There are a lot of great reasons to try freezing your sourdough starter. Using a frozen preferment affords an almost instant starter; even with the added thawing and feeding time required, it provides a significant time savings over starting one from scratch. Having a preferment ready to go is convenient—you can freeze it in portions and just thaw what you need—and frees you from a feeding schedule. There’s no need to worry about entrusting someone with your starter when you go on vacation.

Our experiments demonstrated that a frozen levain will perform well for up to 2 weeks after freezing it. Eventually the ice crystals in the frozen preferment grow big enough to damage the yeasts and bacteria, rendering them useless for leavening. If you have levain that has been frozen for more than 2 weeks, you can still use it in combination with commercial yeast. The less-active levain will still provide your bread with complex flavor, and the yeast makes the dough rise.

Tips for Freezing Levain

Working with frozen levain is simple, although freezing your starter involves more than throwing it in a jar and stashing it in the freezer. Here are a few recommendations to help you get you started.

Tip 1: Freeze your preferment immediately after you make it. Freezing a ripe preferment won’t give the yeast the nutrients it needs because there will be little food left.

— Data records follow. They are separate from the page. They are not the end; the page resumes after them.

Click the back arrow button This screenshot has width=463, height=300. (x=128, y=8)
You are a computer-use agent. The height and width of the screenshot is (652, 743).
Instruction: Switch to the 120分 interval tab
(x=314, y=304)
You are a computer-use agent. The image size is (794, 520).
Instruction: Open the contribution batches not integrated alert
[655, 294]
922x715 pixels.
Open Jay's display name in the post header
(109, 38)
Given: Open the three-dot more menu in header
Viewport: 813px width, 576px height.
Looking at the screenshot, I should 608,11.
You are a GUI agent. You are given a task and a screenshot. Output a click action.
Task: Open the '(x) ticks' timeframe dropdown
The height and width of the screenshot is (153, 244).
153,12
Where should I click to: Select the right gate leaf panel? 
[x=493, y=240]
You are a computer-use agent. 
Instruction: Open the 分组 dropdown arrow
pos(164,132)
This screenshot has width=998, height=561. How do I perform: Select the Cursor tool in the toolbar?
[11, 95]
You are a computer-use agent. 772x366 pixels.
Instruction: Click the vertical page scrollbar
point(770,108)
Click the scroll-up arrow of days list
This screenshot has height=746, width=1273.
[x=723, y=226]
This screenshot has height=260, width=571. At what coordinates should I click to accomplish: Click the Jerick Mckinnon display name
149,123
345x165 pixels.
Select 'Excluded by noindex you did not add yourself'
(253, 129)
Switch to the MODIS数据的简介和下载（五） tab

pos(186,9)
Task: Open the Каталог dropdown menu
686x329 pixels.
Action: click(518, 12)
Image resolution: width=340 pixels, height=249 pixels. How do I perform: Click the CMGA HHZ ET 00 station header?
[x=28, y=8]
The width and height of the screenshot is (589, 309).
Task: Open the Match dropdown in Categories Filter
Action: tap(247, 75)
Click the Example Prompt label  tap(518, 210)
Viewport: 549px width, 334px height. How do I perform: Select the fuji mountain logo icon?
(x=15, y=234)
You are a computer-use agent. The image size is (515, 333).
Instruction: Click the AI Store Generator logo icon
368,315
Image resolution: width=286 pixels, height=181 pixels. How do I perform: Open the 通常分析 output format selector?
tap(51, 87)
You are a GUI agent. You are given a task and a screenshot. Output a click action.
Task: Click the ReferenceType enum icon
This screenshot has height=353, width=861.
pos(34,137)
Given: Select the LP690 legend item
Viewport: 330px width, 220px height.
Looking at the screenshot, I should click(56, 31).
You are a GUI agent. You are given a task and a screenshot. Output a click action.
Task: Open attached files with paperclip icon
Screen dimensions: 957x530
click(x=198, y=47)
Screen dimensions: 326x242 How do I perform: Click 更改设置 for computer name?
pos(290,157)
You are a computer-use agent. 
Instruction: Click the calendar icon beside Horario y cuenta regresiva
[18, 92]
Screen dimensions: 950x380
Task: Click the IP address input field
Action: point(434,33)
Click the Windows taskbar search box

Tip 2: Our experiments demonstrated that a frozen levain will perform well for up to 2 weeks after freezing it. If you have levain that has been frozen for more than 2 weeks, you can still use it in combination with commercial yeast for an instant sourdough flavor. We utilize this technique for the Second-Chance Sourdough recipe in Modernist Bread.

Tip 3: Divide the preferment into whatever weight you would typically use for a specific dough. Stiff levain can be portioned directly into zip-top bags. You may want to add 10 g to the amount that you are freezing because ultimately some will stubbornly remain in the bag. Lay the bags flat on a sheet pan to freeze them.

Tip 4: For liquid levain, portion the preferment into an ice cube tray and use an offset spatula to even out the tops of the cubes. We use a piping bag to inject it deeply into the tray as possible, eliminating air pockets. Once it has frozen into cubes, remove them from the tray, and put them in a zip-top plastic bag in the freezer.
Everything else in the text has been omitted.